О, эта ночь! Кажется, она никогда не закончится!.. И какой-то жар изводит мое тело; и я чувствую, что Они там — что и Они сейчас мучаются вместе со мною. И они ждут, что я напишу правду. Я чувствую себя таким слабым, что, быть может, с зарею умру… Да как же так, ведь главная часть моей истории тогда останется не рассказанной?!.. О нет — я буду писать до зари, пока будет двигаться перо — и я уж это то должен досказать.
Здесь, про милую Веронику осталось совсем немного, но вот слезы — слезы по моим щекам катятся! Эта глава должна быть записана, это должны узнать люди!..
Придай мне сил, свет иль тьма, придайте мне сил Назгулы! Заберите мою душу к себе, в страдание, но дайте — дайте мне закончить! Вероника!..
— Вероника!!! Вероника!!! Вероника!!! — три эти вопля слились в один, а вмести с ними был еще и мучительный вой горбатого.
Все они разом бросились вслед за нею, но было уже слишком поздно.
Впрочем, Вероника еще могла вернуться (и она чувствовала это) — если бы она тут повернулась, то оказалась бы под их защитой, и они, уверен, смогли бы уберечь ее. Но, ведь, перед ней был ребенок, и оставить его, значило тоже, что оставить самое себя. Нет, нет — хаос не был властен над нею, пусть все вокруг дергались и ломались, а она парила в нежном, поцелуями ее наполняющем облаке — она настолько их всех любила, что все они были частью ее духа. Она несла в себе рай, но окружающий хаос не мог этого принять — одновременно обрушился на нее этот вал, и она обхватила, нежно прижала к себе этого ребеночка ни в чем не повинного, вскрикнувшего с любовью: «Мама!»
В это же мгновенье, замер ветер, и снежинки с такой отчаянной силой мчавшиеся до этого, теперь усмирились — только живые порождали вопли, окружающее безмолвствовало.

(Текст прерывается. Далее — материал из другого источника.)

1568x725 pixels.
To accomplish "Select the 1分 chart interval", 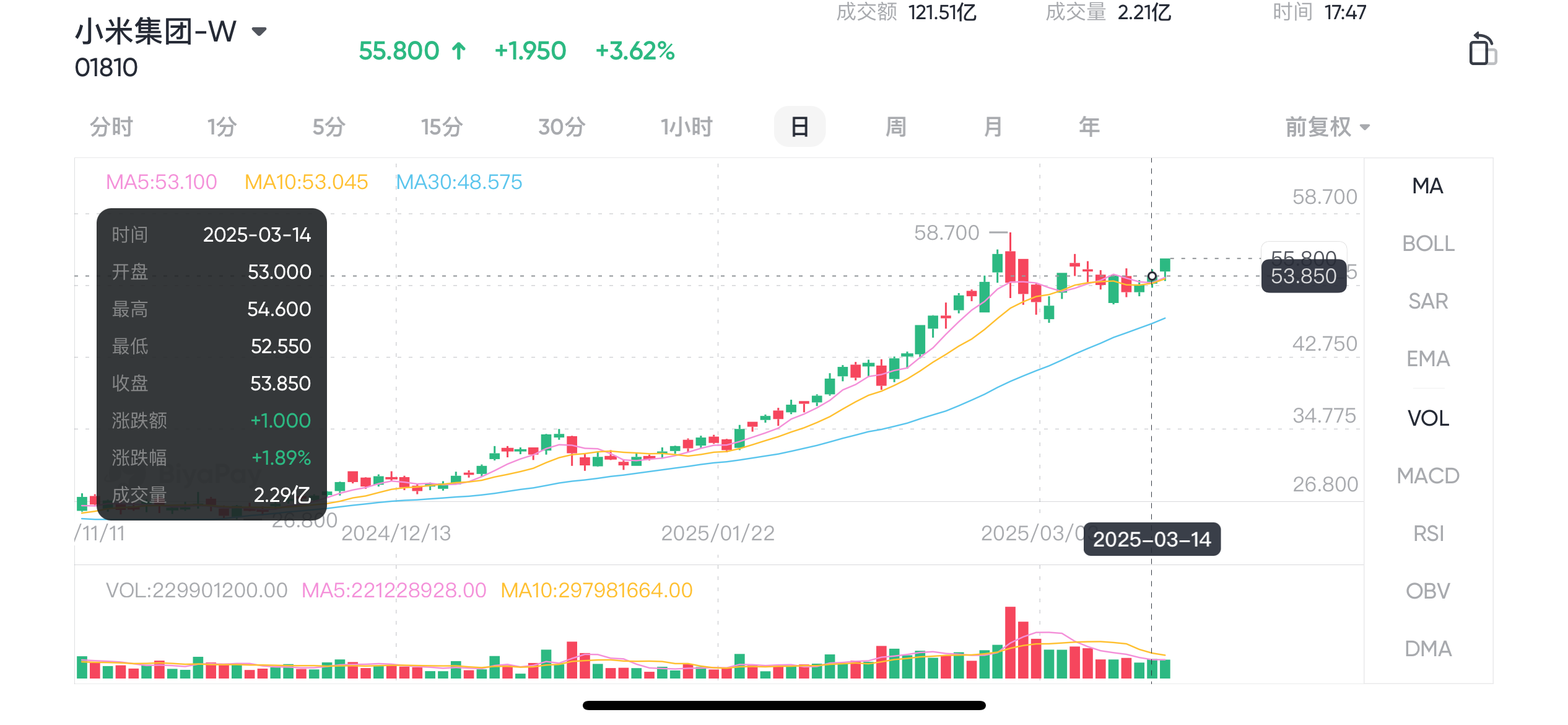I will [222, 127].
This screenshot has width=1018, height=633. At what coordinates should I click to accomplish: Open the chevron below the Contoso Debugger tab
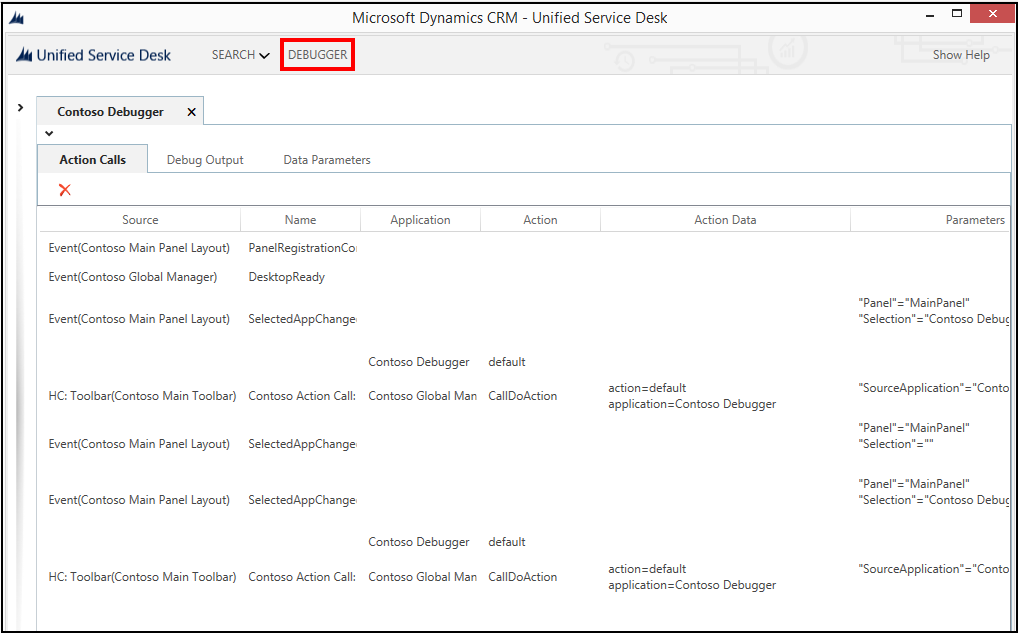tap(49, 133)
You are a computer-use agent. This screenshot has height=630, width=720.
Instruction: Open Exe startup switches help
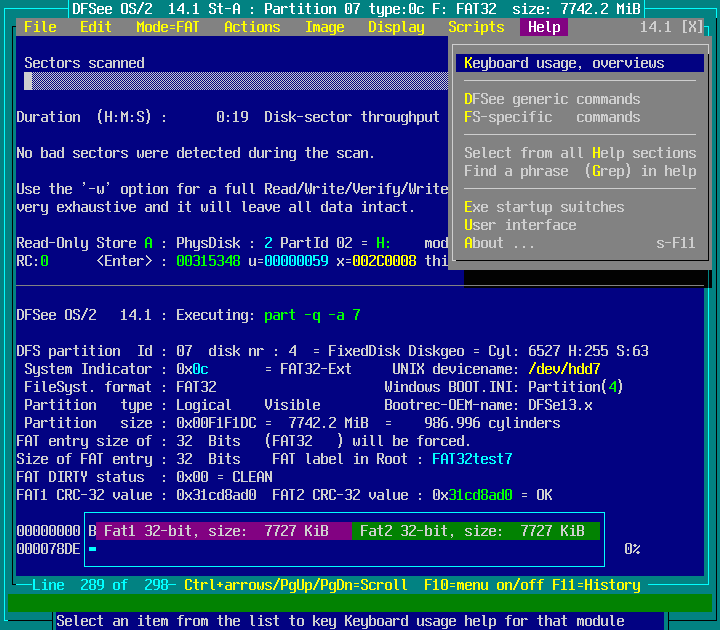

Впрочем — и эти вопли, в то же мгновенье стали умолкать — всякое движенье прекращалось; ибо до этого все чувствовали лихорадочное возбужденье — все не могли хоть на мгновенье задуматься, что творят они — теперь окружающая ярость усмирилась — вдруг, какая-то жуткая, вековечная тоска тихо застонала в этом мрачном воздухе, и, плавно опускаясь, полетели крупные, темно-серые снежинки. Остановилась, и тут же покрылась ледяной коростой кровавая грязь и снег уже стал скапливаться на ней маленькими холмиками — словно бы многочисленные надгробья вырастали на глазах. Еще кричали, стонали — но все тише, тише — они тянулись к этому безмолвию, надеялись, что хоть оно даст исход их безумию.
Следующий сонет был произнесен Робином, когда он шел к тому месту, где вал Цродграбов налетел на Веронику и ребенка, и с треском разорвавшись в стороны, затих — там было что-то бесформенное темное, уже заносимое снегом. Когда Робин говорил эти строки, у него разорвалась, и кровью залило все лицо вена над виском единственного глаза (впрочем — и это ничтожная деталька, и это так — блеклая крапинка, перед тем, что тогда в душе его было). Впрочем, вот и этот сонет — как он дошел до меня, кем то от кого услышанный, кем-то записанный:
Итак, в тишине, окруженные плавным движеньем снежинок, они медленно опустились на колени перед Ней. Описывать, что стало с ее телом… зачем?.. Быть может, вы думаете, что от описания страшных ран, на этой юной красе будет передано то, что испытывали они?.. Нет, нет — они вовсе и не замечали этих страшных ран — телесное не было значимо для них и раньше, ну а в эти то величественные мгновенья — тем более.
Из глаз каждого во все время этого беспрерывно вырывались слезы, а Робин и вовсе ничего не видел — ведь, лицо его покрывала кровь. Он не пытался эту кровь вытереть, ведь глазами бы он увидел только некие чуждые формы плоти, тогда как он все видел и чувствовал и без того, своими внутренними, духовными очами.